Have you tried using a super column, it seems that having a row with over 100K columns and growing would be alot for cassandra to deserialize?  what is iostat and jmeter telling you? it would be interesting to see that data.  also what are you using for you key or row caching?  do you need to use a quorum consistency as that can slow down reads as well, can you use a lower consistency level?

On Tue, Aug 24, 2010 at 9:14 PM, B. Todd Burruss <bburruss@real.com> wrote:
i am using get_slice to pull columns from a row to emulate a queue.  column names are TimeUUID and the values are small, < 32 bytes.  simple ColumnFamily.

i am using SlicePredicate like this to pull the first ("oldest") column in the row:

       SlicePredicate predicate = new SlicePredicate();
       predicate.setSlice_range(new SliceRange(new byte[] {}, new byte[] {}, false, 1));

       get_slice(rowKey, colParent, predicate, QUORUM);

once i get the column i remove it.  so there are a lot of gets and mutates, leaving lots of deleted columns.

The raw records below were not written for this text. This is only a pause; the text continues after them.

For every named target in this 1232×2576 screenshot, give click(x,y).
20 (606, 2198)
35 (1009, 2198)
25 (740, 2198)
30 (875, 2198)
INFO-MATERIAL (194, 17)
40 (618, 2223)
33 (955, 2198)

get_slice starts off performing just fine, but then falls off dramatically as the number of columns grows.  at its peak there are 100,000 columns and get_slice is taking over 100ms to return.

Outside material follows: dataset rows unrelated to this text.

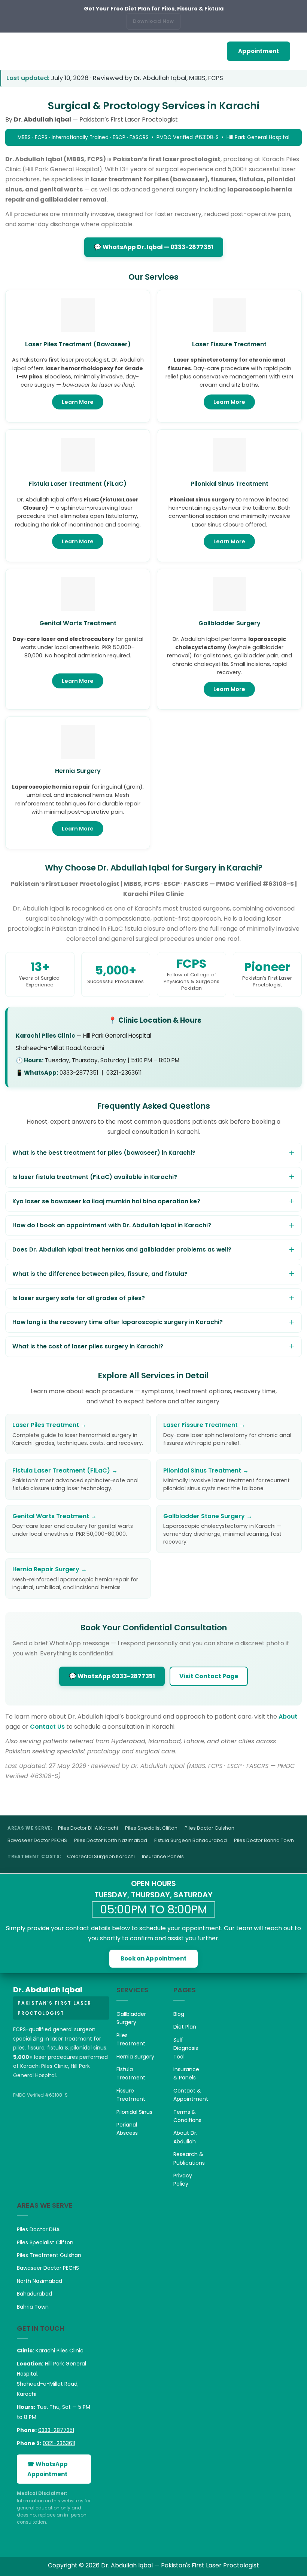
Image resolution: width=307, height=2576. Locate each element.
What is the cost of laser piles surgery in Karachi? (87, 1346)
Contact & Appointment (190, 2095)
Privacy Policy (182, 2179)
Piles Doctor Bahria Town (264, 1840)
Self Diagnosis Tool (185, 2048)
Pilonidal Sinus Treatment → (206, 1470)
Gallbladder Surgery (131, 2018)
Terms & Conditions (187, 2116)
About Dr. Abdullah (185, 2137)
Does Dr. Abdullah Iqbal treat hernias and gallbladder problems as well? (121, 1249)
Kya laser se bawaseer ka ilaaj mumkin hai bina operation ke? (106, 1201)
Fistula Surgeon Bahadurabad (190, 1840)
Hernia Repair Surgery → (49, 1569)
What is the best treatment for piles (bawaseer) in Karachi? (103, 1153)
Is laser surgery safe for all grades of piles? (78, 1298)
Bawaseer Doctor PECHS (37, 1840)
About (288, 1716)
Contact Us (47, 1726)
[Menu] (11, 51)
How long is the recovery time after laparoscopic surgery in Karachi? (117, 1322)
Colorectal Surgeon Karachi (101, 1856)
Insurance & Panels (186, 2073)
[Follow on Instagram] (36, 2122)
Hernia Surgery (135, 2056)
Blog (178, 2014)
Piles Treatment (130, 2039)
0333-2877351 (56, 2430)
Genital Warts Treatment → (54, 1516)
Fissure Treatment (130, 2095)
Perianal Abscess (127, 2129)
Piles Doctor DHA (38, 2229)
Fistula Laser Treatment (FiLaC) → (65, 1470)
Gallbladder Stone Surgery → (207, 1516)
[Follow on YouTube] (51, 2122)
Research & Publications (189, 2158)
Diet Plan (184, 2026)
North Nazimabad (39, 2281)
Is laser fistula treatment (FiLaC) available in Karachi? (94, 1177)
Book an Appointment (153, 1958)
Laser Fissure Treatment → (204, 1425)
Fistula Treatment (130, 2073)
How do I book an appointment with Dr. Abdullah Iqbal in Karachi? (111, 1225)
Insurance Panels (163, 1856)
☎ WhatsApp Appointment (47, 2469)
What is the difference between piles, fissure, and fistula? (100, 1274)
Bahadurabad (34, 2293)
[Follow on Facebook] (21, 2122)
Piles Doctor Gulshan (209, 1828)
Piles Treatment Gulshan (49, 2255)
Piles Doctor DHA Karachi (88, 1828)
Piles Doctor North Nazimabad (110, 1840)
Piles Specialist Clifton (151, 1828)
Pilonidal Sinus (134, 2112)
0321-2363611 (59, 2443)
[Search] (298, 51)
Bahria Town (33, 2307)
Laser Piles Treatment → (49, 1425)
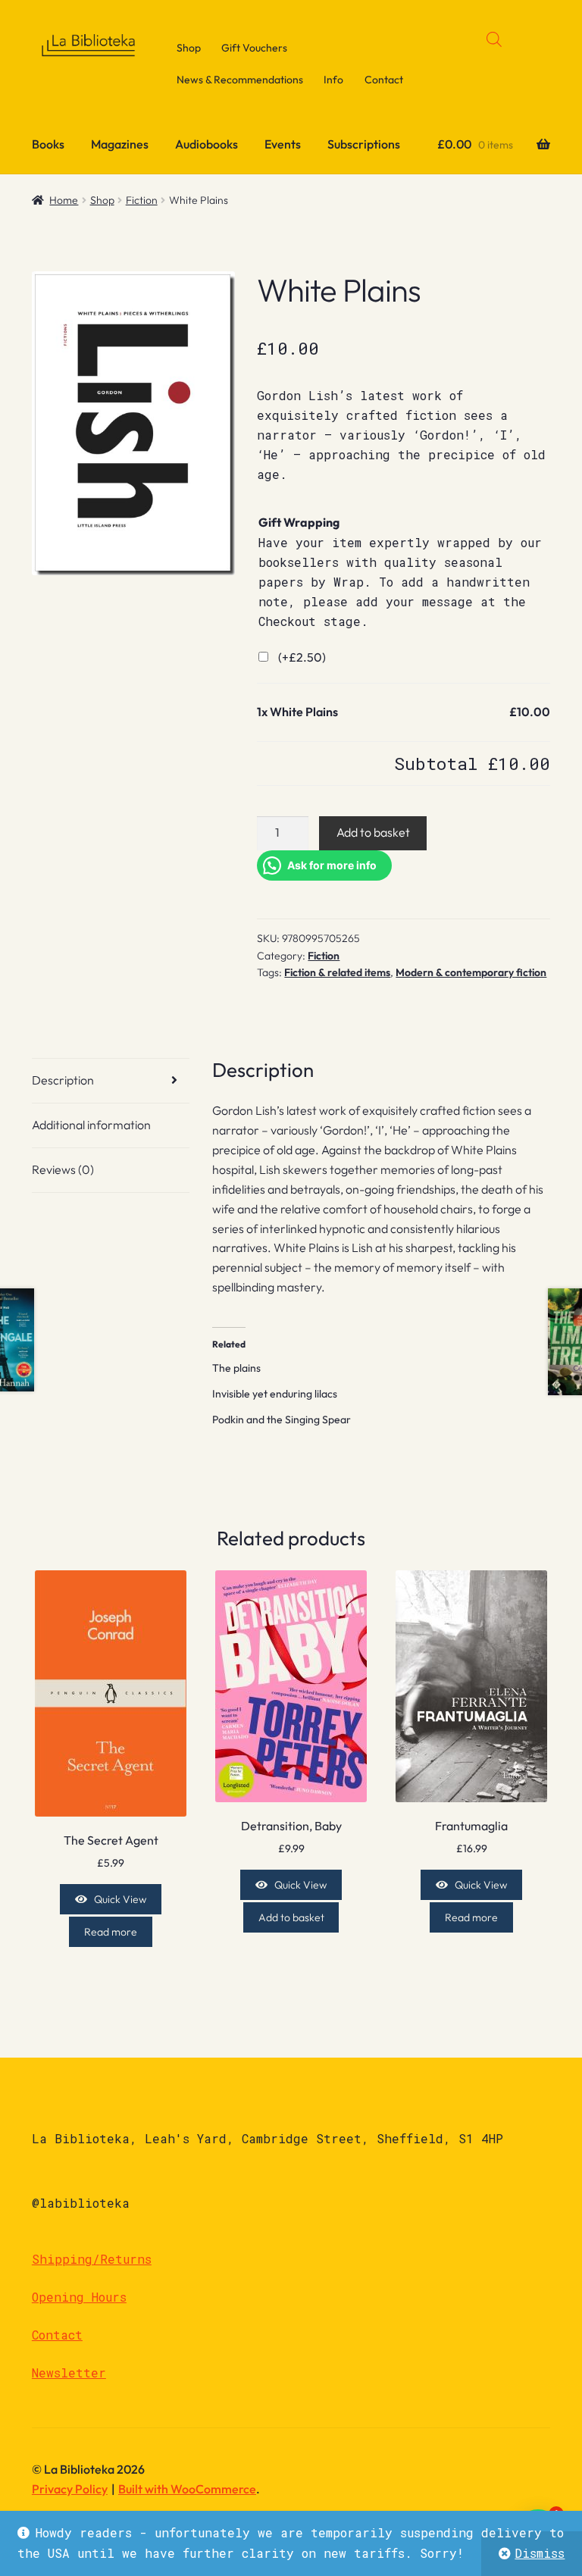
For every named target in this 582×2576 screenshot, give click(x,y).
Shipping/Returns (92, 2259)
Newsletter (69, 2372)
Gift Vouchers (254, 48)
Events (282, 144)
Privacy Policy (70, 2488)
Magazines (120, 144)
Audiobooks (206, 144)
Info (333, 79)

i am running a single instance of cassandra 0.7 on localhost, default config.  i've done some googling and can't find any tweaks or tuning suggestions specific to get_slice.  i already know about separating commitlog and data, watching iostat, GC, etc.

any low hanging tuning fruit anyone can think of?  in 0.6 i recall an index for columns, maybe that is what i need?